> [Exercise directions]
Keep only the lines that hold the string "Toggle", filtering out the rest of the entries below.

> [Task material]
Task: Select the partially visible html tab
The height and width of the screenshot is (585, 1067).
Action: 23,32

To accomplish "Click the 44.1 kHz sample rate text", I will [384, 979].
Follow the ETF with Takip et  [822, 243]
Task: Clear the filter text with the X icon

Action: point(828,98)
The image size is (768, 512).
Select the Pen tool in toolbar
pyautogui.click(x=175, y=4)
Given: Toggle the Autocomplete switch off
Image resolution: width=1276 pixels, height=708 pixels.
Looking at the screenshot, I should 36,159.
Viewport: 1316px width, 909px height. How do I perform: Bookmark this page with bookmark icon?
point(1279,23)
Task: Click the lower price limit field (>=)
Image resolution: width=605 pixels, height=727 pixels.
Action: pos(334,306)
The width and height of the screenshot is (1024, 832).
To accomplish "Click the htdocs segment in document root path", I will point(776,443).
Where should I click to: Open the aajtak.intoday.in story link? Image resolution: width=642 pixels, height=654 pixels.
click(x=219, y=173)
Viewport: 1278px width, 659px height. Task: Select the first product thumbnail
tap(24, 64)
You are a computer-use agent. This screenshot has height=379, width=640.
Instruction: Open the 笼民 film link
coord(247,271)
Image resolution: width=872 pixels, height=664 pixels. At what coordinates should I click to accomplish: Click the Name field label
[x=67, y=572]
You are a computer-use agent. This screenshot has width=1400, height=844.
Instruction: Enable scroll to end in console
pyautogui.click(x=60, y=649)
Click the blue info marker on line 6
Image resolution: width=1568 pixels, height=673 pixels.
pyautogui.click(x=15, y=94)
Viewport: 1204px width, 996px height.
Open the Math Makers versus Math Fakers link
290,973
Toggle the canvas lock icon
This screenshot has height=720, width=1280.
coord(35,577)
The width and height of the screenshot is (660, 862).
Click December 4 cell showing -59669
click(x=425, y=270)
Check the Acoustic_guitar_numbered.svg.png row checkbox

> [Response to the exercise]
Given: Toggle the Autocomplete switch off
Toggle the canvas lock icon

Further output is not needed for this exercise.